How to keep user documentation up to date after every product release
Most documentation does not fail in a dramatic way. It fails quietly. A button gets renamed, a settings page moves, a feature gains an extra step, and the guide that described it keeps saying what used to be true. A few releases later, users follow instructions that no longer match the screen in front of them, and the support queue absorbs the difference.
The fix is not a heroic rewrite once a quarter. It is a workflow in which every release triggers a documentation check, the same way it triggers a deploy. This post walks through that workflow step by step, whether you run it by hand or delegate most of it to automation.
Why documentation drifts in the first place
Documentation drifts because it is updated on a calendar while the product changes on its own rhythm. Quarterly audits, end-of-sprint cleanups, and "docs week" all share the same flaw: the product shipped in between, and nobody connected the two events.
Release notes are not a substitute either. They announce what changed, but they do not rewrite the guides that describe how the product works now. The difference matters enough that we cover it separately in release notes vs user documentation.
Treat docs as a release artifact
The single most useful mindset change: a release is not done until someone has answered the question "what does this change for the documentation?" The answer can legitimately be "nothing". What breaks teams is never asking.
Practically, that means a docs impact check belongs in your release checklist, next to the changelog entry and the deploy. Teams that ship from GitHub can attach it to the release tag itself, which we describe in our help center practices for GitHub teams.

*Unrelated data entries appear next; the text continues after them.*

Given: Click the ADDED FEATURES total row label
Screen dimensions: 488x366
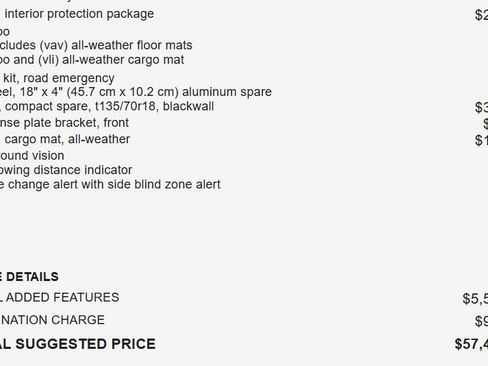Looking at the screenshot, I should point(60,298).
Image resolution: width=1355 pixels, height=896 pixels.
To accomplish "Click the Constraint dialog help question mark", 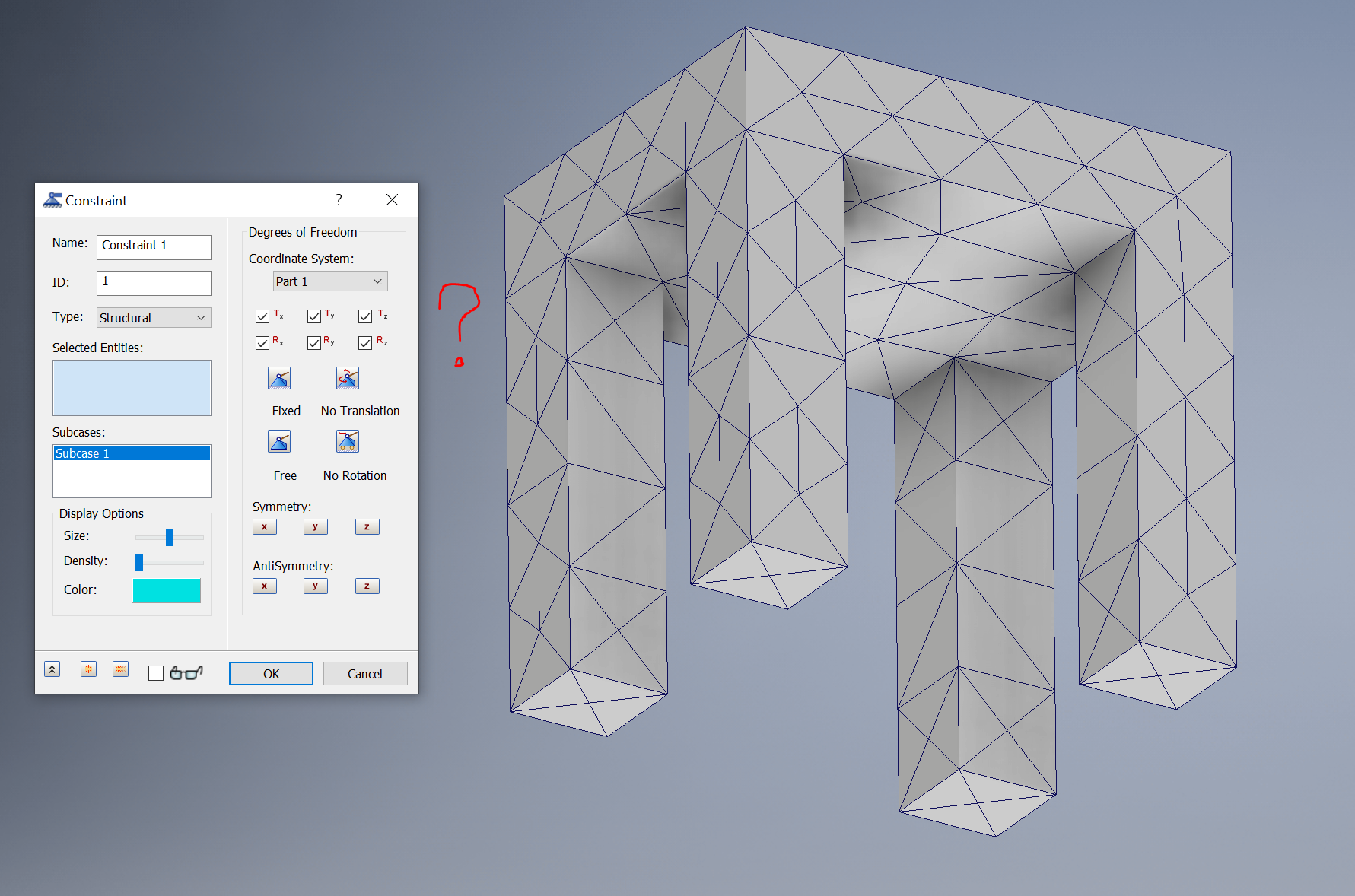I will tap(339, 200).
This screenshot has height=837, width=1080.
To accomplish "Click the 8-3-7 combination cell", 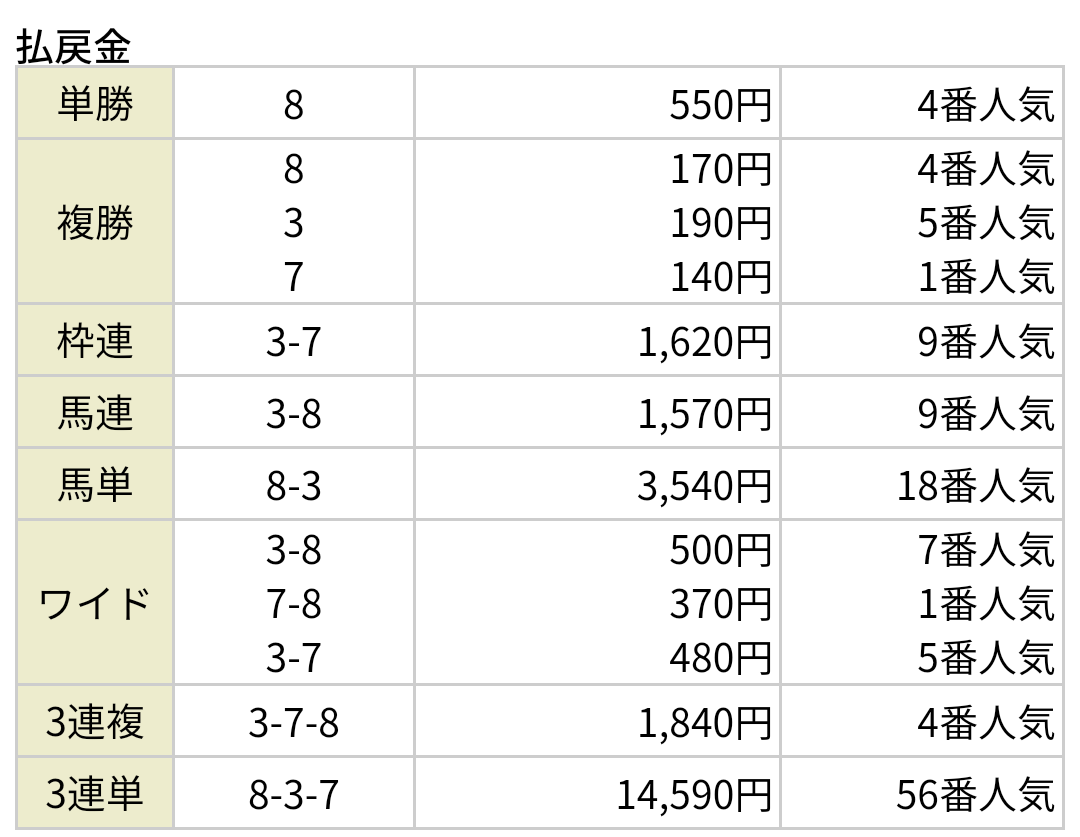I will pyautogui.click(x=293, y=794).
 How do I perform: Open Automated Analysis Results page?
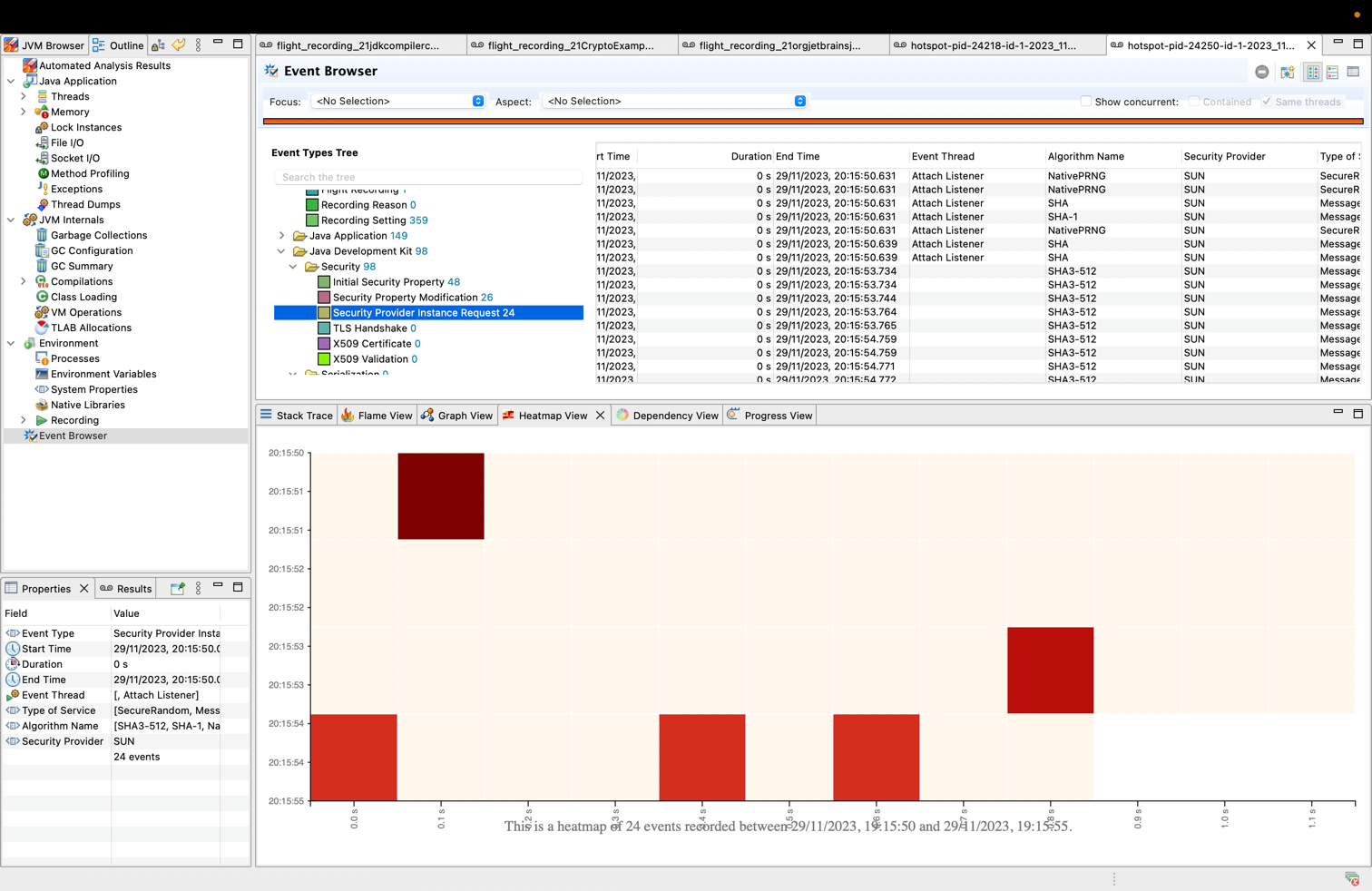(x=103, y=65)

A release-triggered docs workflow
Here is the loop in its simplest form. It works at any team size because each step can be done by a person, a script, or an agent.
- Trigger on the release, not on memory. The tag or release event starts the docs check automatically.
- Classify the impact. Decide whether the release changes nothing user-visible, changes copy or visuals, changes behavior in existing guides, or introduces something that needs a new page.
- Update the affected pages. Work from the diff and the changelog, not from recollection of what the release was supposed to do.
- Verify against the running product. Click through the documented steps in the released version. Docs should describe verified behavior, never intended behavior.
- Publish and cross-link. Ship the updated pages with the release, and link them from the release notes so users can find the full explanation.
Decide who owns the check
A workflow without an owner is a suggestion. On small teams, the person who cuts the release owns the docs check, because they already hold the context of what shipped. On larger teams, a rotation works, as long as the rotation is attached to the release process and not to a separate docs backlog that nobody triages.
Ownership of the check is not the same as ownership of the writing. The owner decides whether docs work is needed and makes sure it lands. Anyone, including an automated pipeline, can produce the first draft.
What automation can take over
Every step of the loop above is mechanical enough to automate. Agents can read a release, its changelog, and the underlying diff, flag which documentation pages are affected, draft the updates, and walk through the released product to verify the steps still hold. They can even re-record the tutorial video that shows the flow, which matters because a video of an old interface ages worse than text. We cover that trade-off in when tutorial videos help.
This is the loop supportvid is designed to run. You connect a GitHub repository once, and on every release, agents regenerate the documentation and record a fresh narrated walkthrough, with your review before anything goes live if you want it. Join the waitlist if you would rather not run this loop by hand.
Frequently asked questions
How often should user documentation be updated?
On every release that changes user-visible behavior, not on a fixed calendar. A periodic audit is still useful as a safety net, but the primary trigger should be the release itself, because that is the moment documentation and product diverge.
Who should own documentation updates after a release?
By default, the person who owns the release. They already know what shipped and why. What matters is that the docs check is an explicit step in the release process with a named owner, rather than a shared intention.
Can AI keep documentation up to date automatically?
Agents can read a release diff and changelog, identify affected pages, draft updates, and verify steps against the running product. Most teams keep a human review step before publishing, at least until the pipeline has earned trust. That is the model supportvid uses.